Clement Emeka Akpang

Junior Core Fellow
Period of Stay: 
October 2021 - June 2022
Discipline: 
Art History
Institution: 
Cross River University of Technology, Nigeria
Project Title: 
Cultural Ramifications of the Found Object in European and African Arts
Project Abstract: 

Invented in 1912, the genre of found object art was the most radical art form of the Euro-American modernist period. A century after, its artifactuality still dominates contemporary art space but in a different context. However, like modernist art history, the discourse of found object art is Eurocentrically institutionalized; examples of the genre from ‘Other’ cultures are devalued as belated imitation of Western avantgardism.
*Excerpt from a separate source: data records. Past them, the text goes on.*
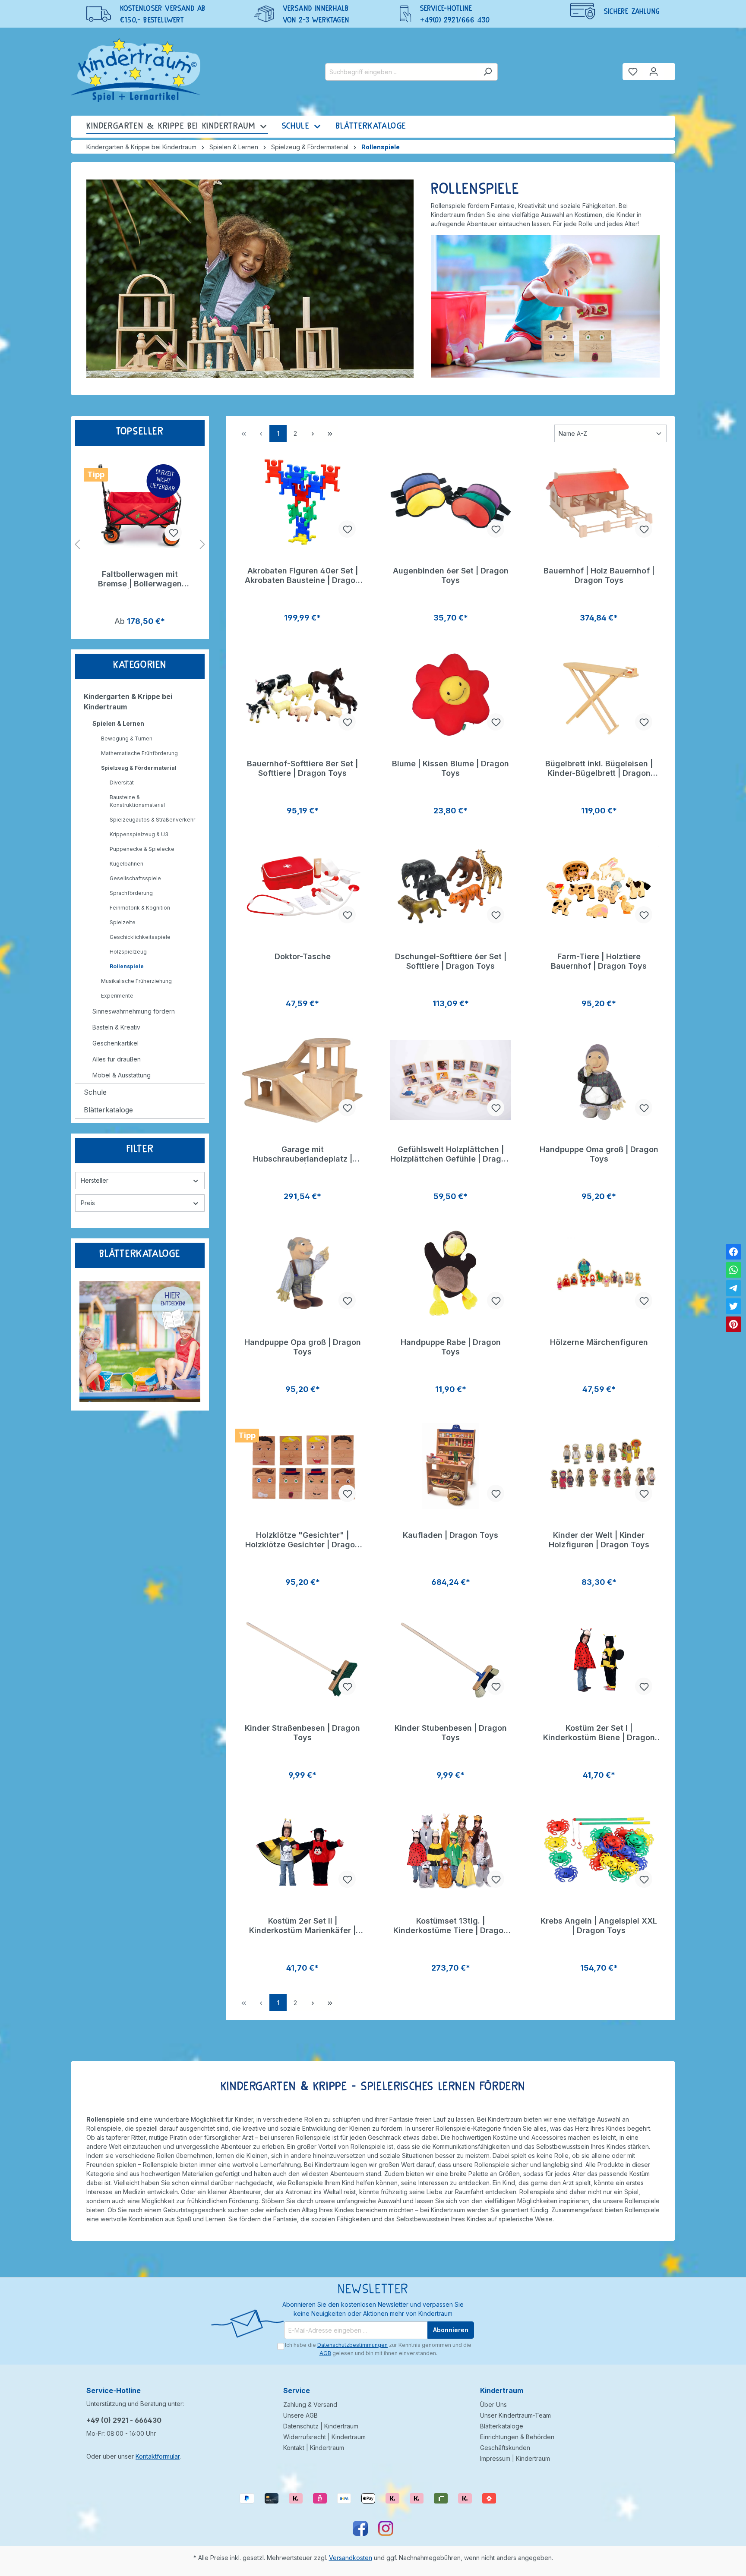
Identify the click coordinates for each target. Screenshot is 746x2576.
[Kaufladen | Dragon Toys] (450, 1466)
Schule (95, 1092)
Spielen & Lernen (118, 723)
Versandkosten (350, 2557)
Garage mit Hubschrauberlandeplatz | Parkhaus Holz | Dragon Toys (302, 1154)
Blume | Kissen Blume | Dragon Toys (450, 768)
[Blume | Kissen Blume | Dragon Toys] (450, 694)
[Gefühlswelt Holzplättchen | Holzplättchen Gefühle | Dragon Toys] (450, 1080)
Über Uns (493, 2404)
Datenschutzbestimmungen (352, 2345)
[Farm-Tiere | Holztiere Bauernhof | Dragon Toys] (599, 887)
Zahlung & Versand (310, 2404)
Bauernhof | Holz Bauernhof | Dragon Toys (599, 575)
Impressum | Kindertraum (515, 2458)
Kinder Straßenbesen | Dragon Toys (302, 1732)
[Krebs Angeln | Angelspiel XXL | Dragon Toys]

Using formalism and iconography as analytical tools, this research proposes to establish the cultural ramifications and distinctiveness of the found object in art by comparatively analyzing the works of a select number of artists from Europe and Africa. My study will focus on the following questions: is the appropriation of the found object in artistic expression a universal construct? And what are the cultural ramifications of found objects in European and African arts? Through this research, I hope to establish that found object art is culture/context-specific by differentiating its Euro-American modernist context from the pre-modern and postcolonial re-contextualization of waste/found objects in African art. In a broader humanistic sense, the findings of this research will contribute to decentralizing the discourse and history of this art genre for a wider embrace of its dynamism, eclecticism and cultural iconography.